For the past three weeks, Kehmeier, Winkle and a team of CPW biologists have been dropping nets at strategic locations in Chatfield, Cherry Creek and Pueblo reservoirs in order to collect walleye eggs for rearing in state hatcheries. After handling hundreds of fish a day, some 96 million eggs are stripped and mixed with milt in the hatcheries before about 3 million quarter-inch fry are placed in Chatfield Reservoir alone. Natural mortality claims the vast majority of the fry, leaving an estimated one-half to 1 percent to survive their first winter.

And while a hardy runoff can take many of the larger fish with it, the aggressive stocking program is a remedy for long-term concerns.

“That’s why walleyes lay so many eggs, because the odds of them surviving are not great,” Winkle said. “The brood lakes like Chatfield, Cherry Creek and Pueblo, where we want to increase the odds of getting a good year class, we’ll also stock some fingerling walleyes at about 1¼ inches. For instance, I think here at Chatfield we might stock about 14,000 of those 1¼-inch fish. So they’re bigger, and their chance of surviving is higher.”

The stocking story is the same in most of Colorado’s walleye fisheries. Only Horsetooth Reservoir and Carter Reservoir are capable of sustaining naturally reproducing walleye populations in Colorado, although stocked populations have been maintained within state borders since walleye were first introduced to Bonny Reservoir about 50 years ago.

For years, the impoundment along the Republican River alone maintained Colorado’s walleye population, spreading south to Pueblo and eventually to Chatfield and Cherry Creek as demand for the tasty fish rose and water quality deteriorated at Bonny.

“Historically, the big name for walleye fishing has been Pueblo, just because it’s such a big body of water,” Kehmeier said. “But we did a creel survey at Jumbo Reservoir last year, and that was probably the best walleye fishery in the state last year. Good water, lots of fish, they were growing good and the forage base was there.”

Typically, the challenge to growing big walleye in Colorado comes down to maintaining a forage base, primarily gizzard shad. Fluctuating lake levels due to irrigation and municipal needs at many reservoirs can combine with cold winters to kill off shad and subsequently shrink the size of predatory walleye.

“But Cherry Creek and Chatfield are nice because they don’t fluctuate very much,” Kehmeier said. “That’s ideal for both the gizzard shad and the walleye because you don’t see these big evacuations in water.”

That scenario has potential to change in the near future at Chatfield, should a pending reallocation project expand the size of the reservoir by an additional 12 vertical feet of water storage for various municipalities along the Front Range. Increased demands for water are likely to impact storage levels on the reservoir originally established for flood control.

“I think it’s possible to do it right, to mitigate it where we can maintain the walleye fishery and enhance the river downstream,” Kehmeier said. “But we really have to work out the operations of that project. It will take a partnership.”

Meanwhile, the little fish are growing up in Chatfield, with adults currently averaging about 3 pounds and 16-17 inches long. That’s a little smaller than the fish netted at Cherry Creek Reservoir, Kehmeier said. Biologists hauled up about three times as many adult walleyes on a given day than they did at Chatfield. Smallmouth bass still outnumber walleye at Chatfield by more than 2-to-1.

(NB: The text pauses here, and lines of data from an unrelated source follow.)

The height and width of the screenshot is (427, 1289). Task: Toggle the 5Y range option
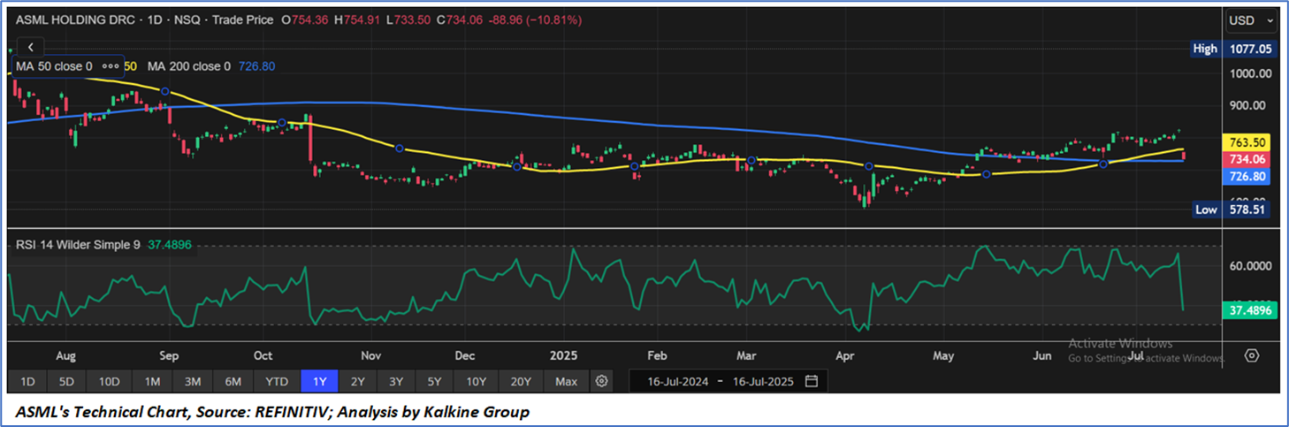434,381
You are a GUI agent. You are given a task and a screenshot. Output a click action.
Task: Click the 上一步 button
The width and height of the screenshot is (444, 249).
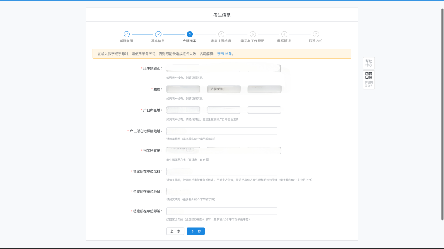tap(175, 231)
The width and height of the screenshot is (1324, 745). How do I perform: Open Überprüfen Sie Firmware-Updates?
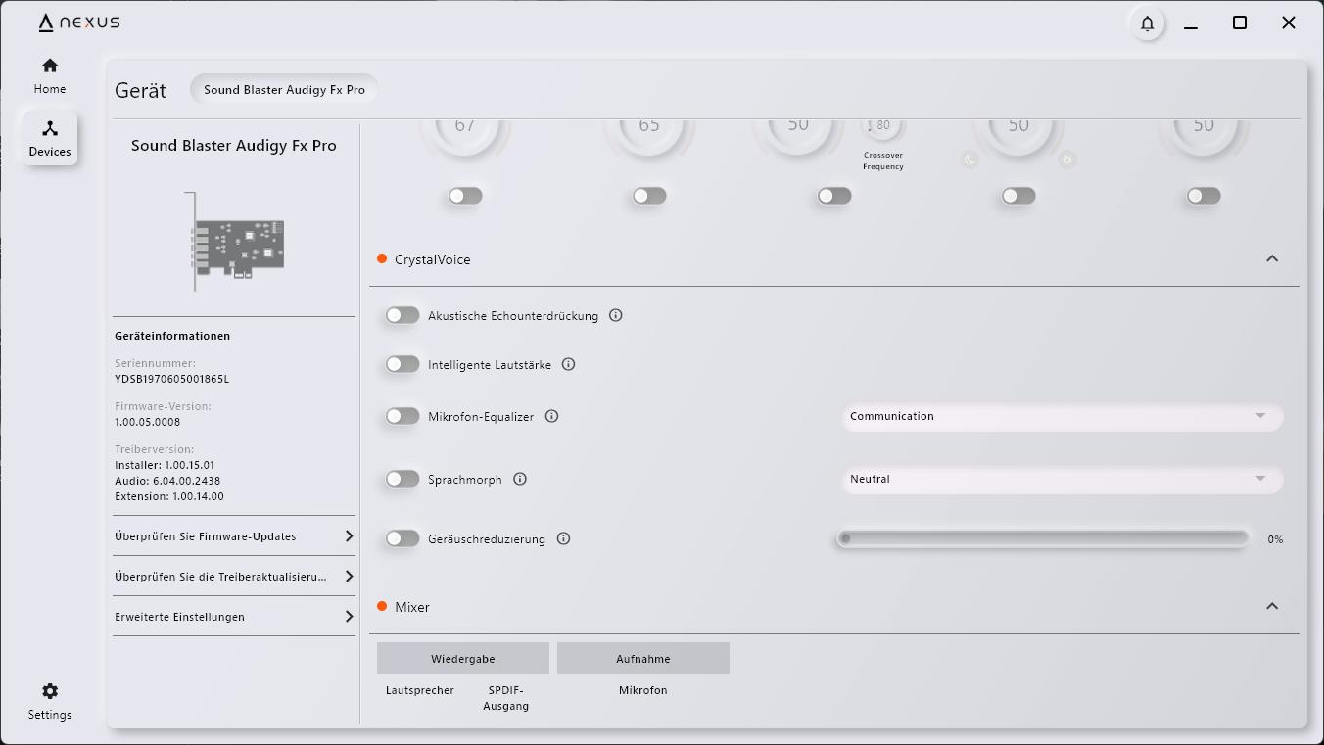coord(233,536)
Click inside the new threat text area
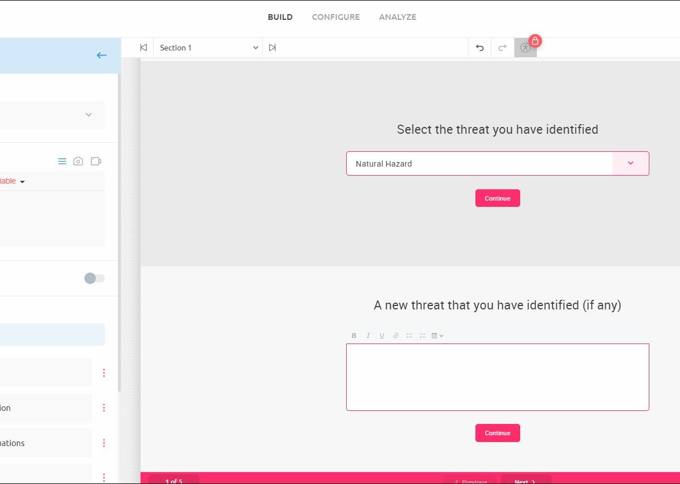The image size is (680, 484). click(498, 377)
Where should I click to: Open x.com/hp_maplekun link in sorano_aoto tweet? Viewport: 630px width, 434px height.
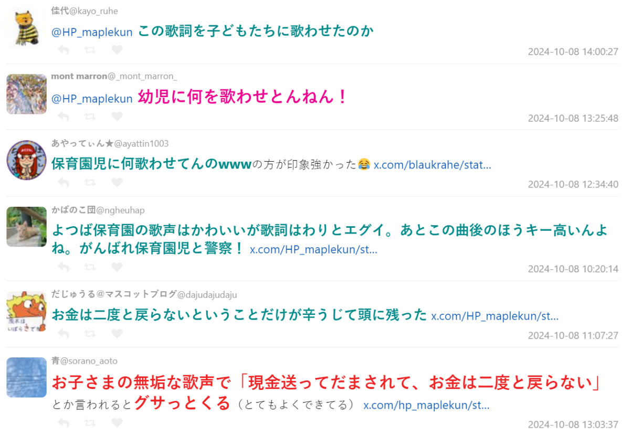(426, 405)
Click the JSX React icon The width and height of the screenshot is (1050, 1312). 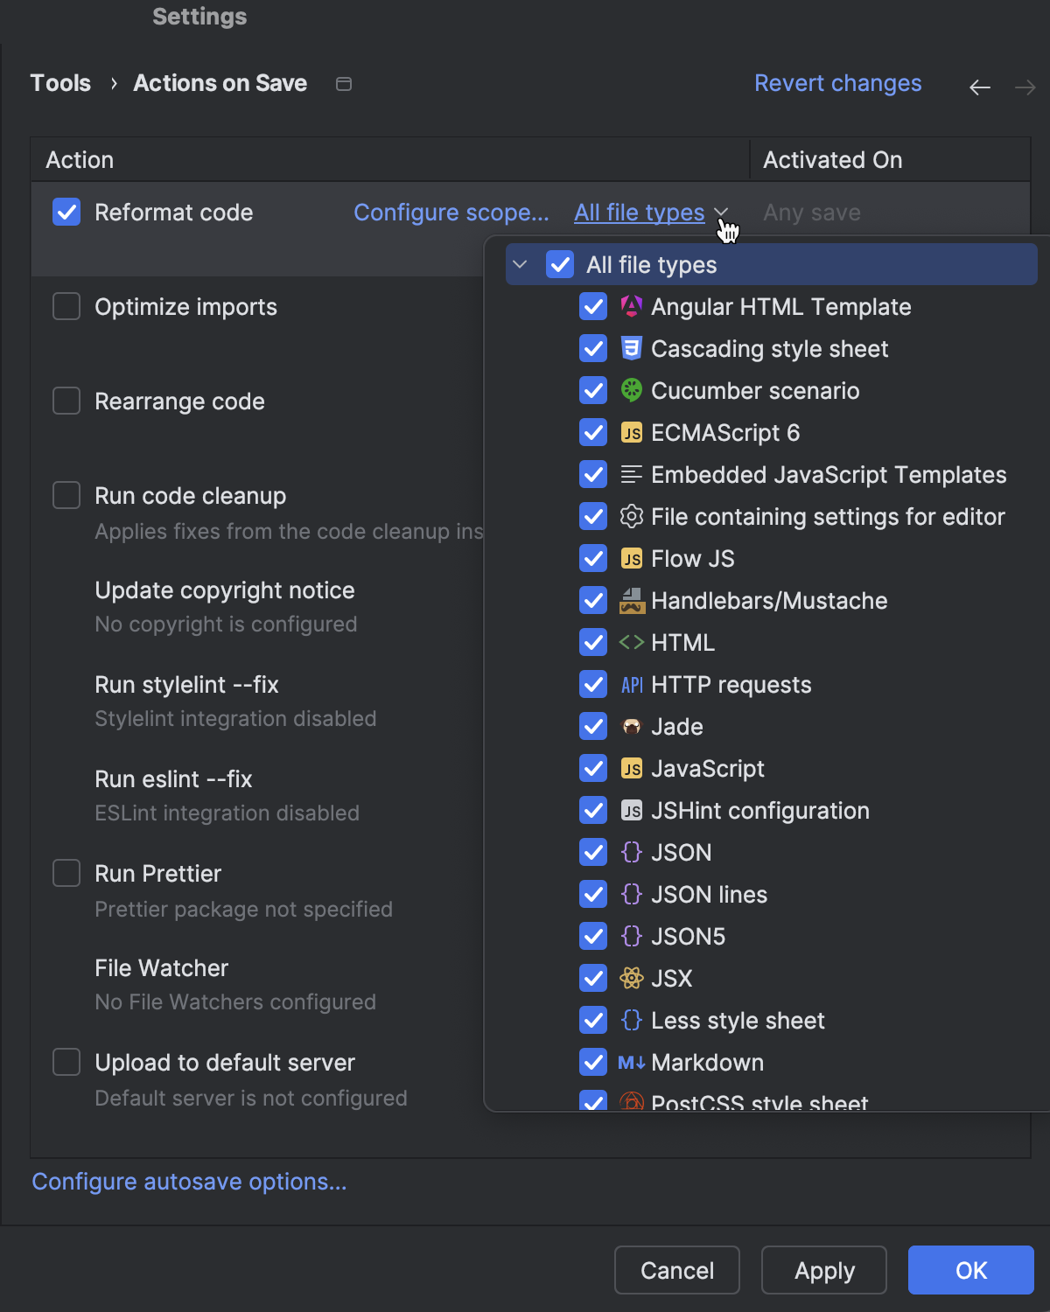(631, 979)
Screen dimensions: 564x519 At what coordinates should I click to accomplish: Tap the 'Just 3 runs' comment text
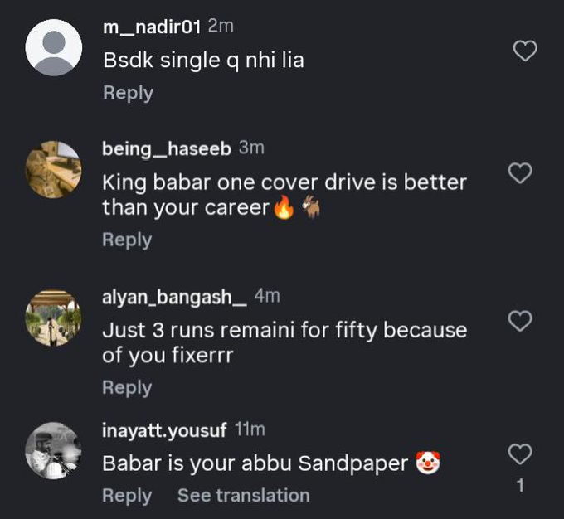click(284, 342)
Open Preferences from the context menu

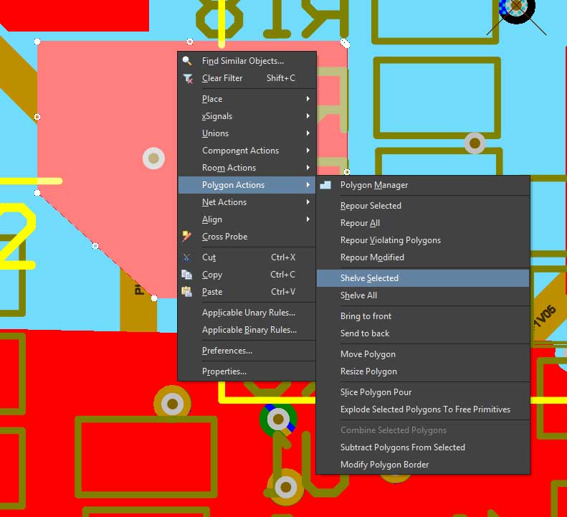(227, 351)
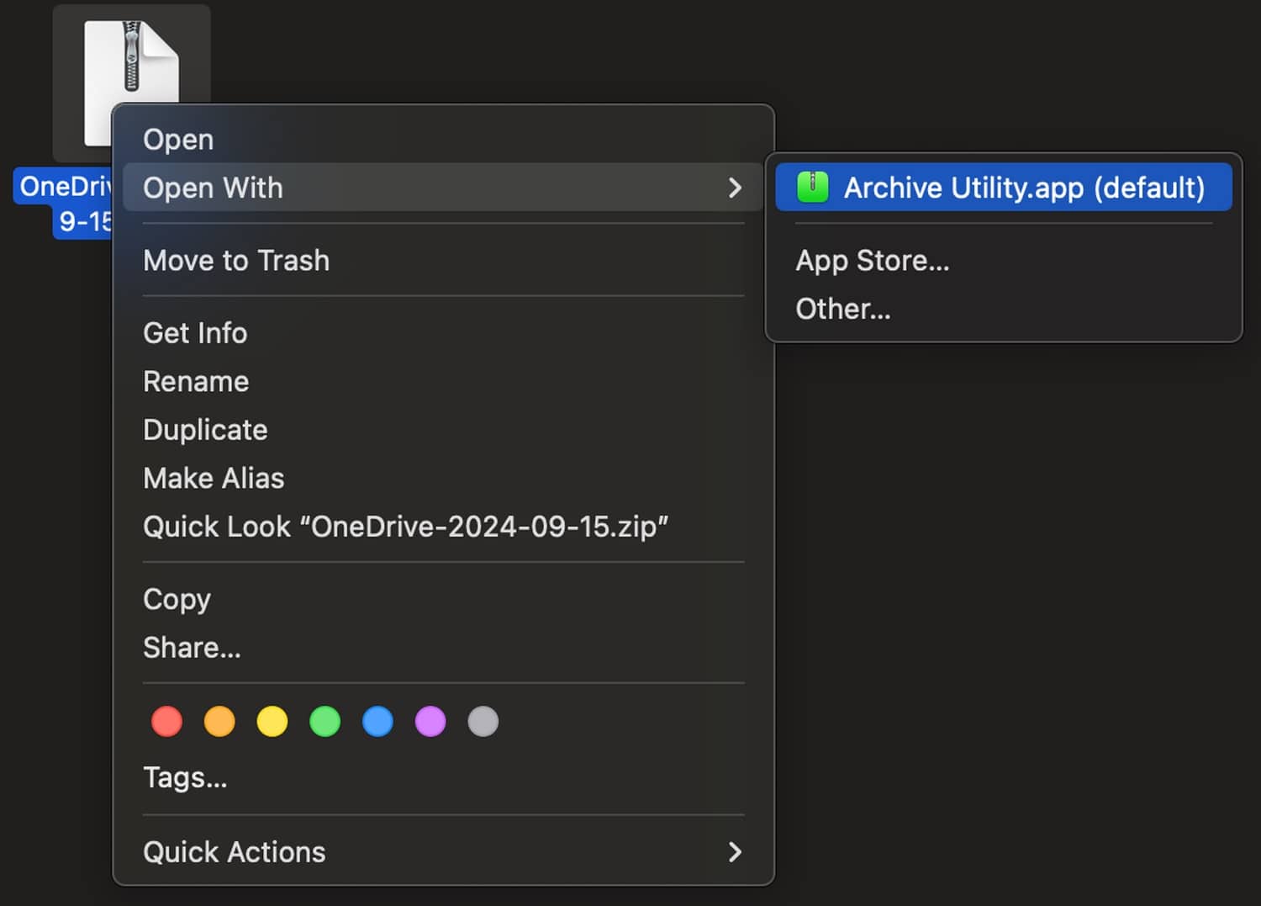Image resolution: width=1261 pixels, height=906 pixels.
Task: Apply the orange color tag
Action: pos(219,722)
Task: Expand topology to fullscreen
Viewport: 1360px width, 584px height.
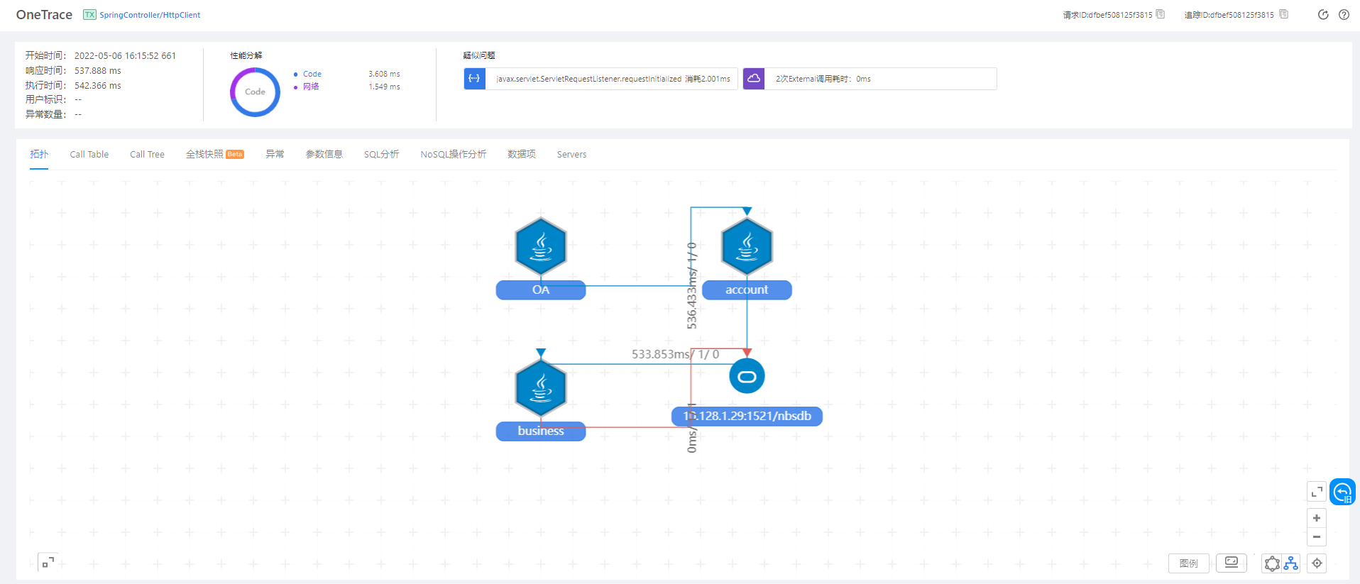Action: 1317,492
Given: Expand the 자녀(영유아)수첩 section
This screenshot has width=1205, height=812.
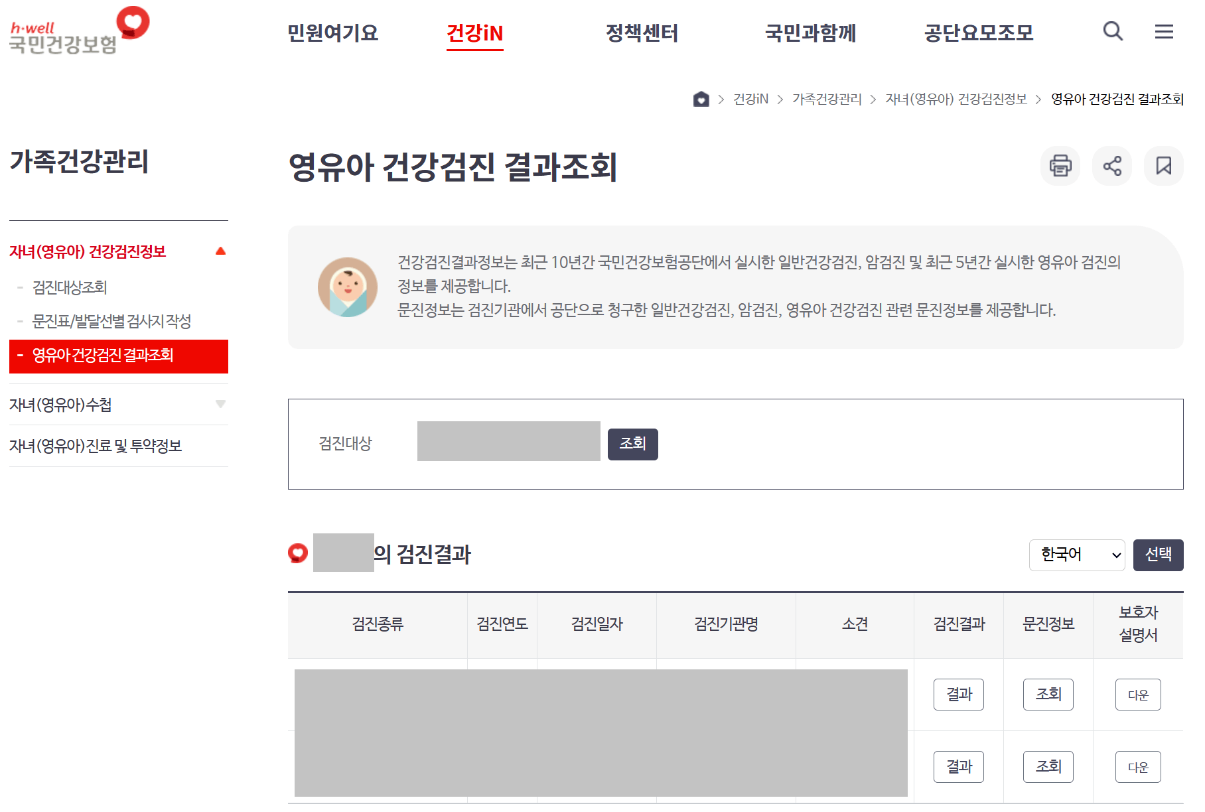Looking at the screenshot, I should (221, 405).
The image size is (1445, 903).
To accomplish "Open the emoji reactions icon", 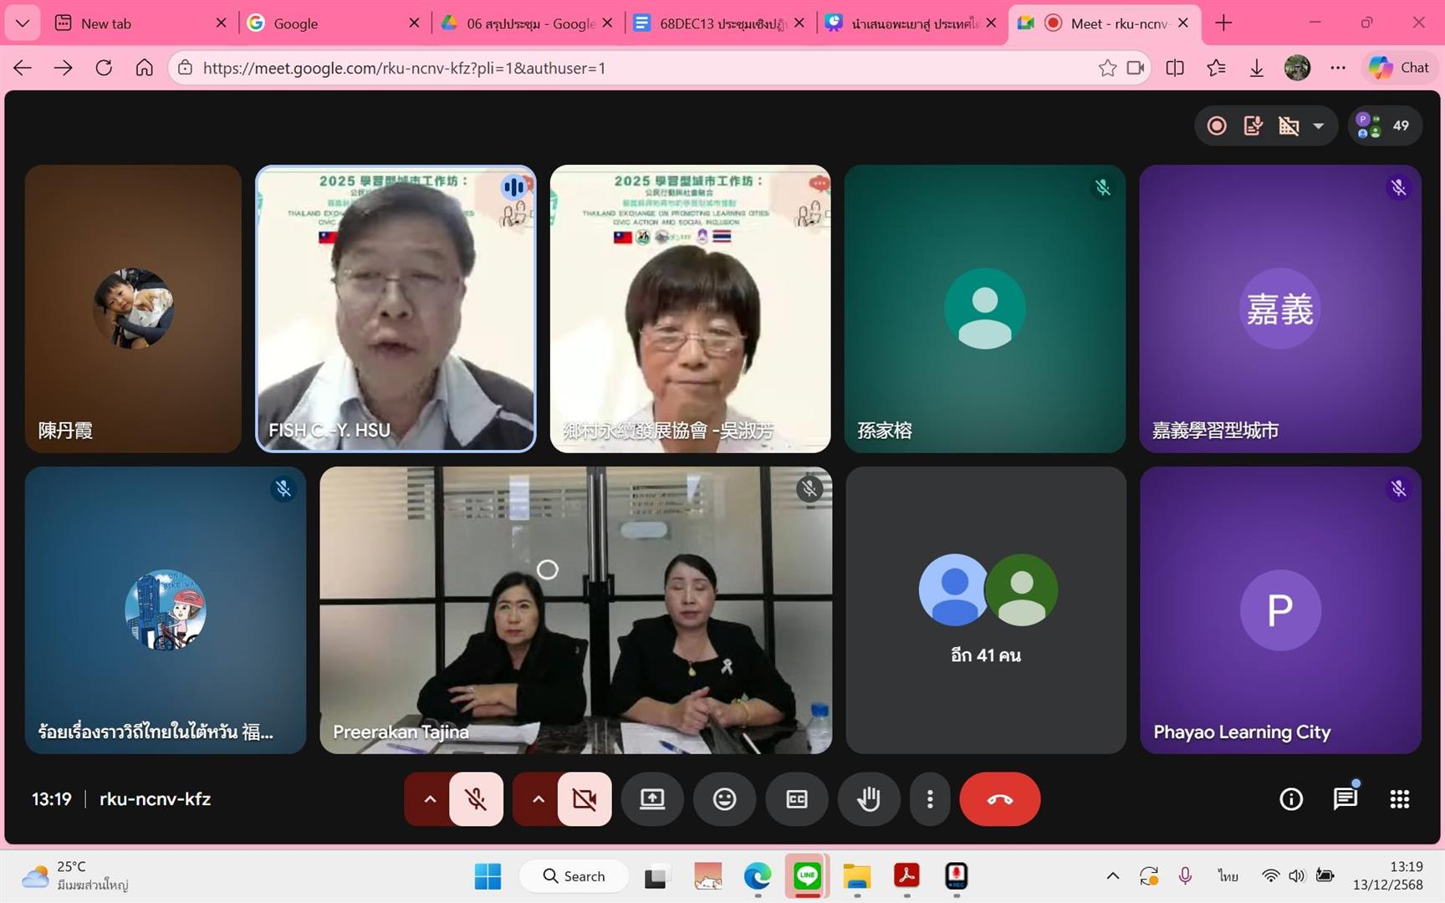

“The fun part about what we’re seeing at Chatfield is that we foresee in the future that we’ll be handling 5-pound, 6-pound fish that will be giving us more eggs in a shorter time period,” Kehmeier said. “That means good fishing, but also, even though we love doing this, doing it for three weeks in a row is kind of like having peas every day for lunch.”

Soon enough, they should be eating walleye.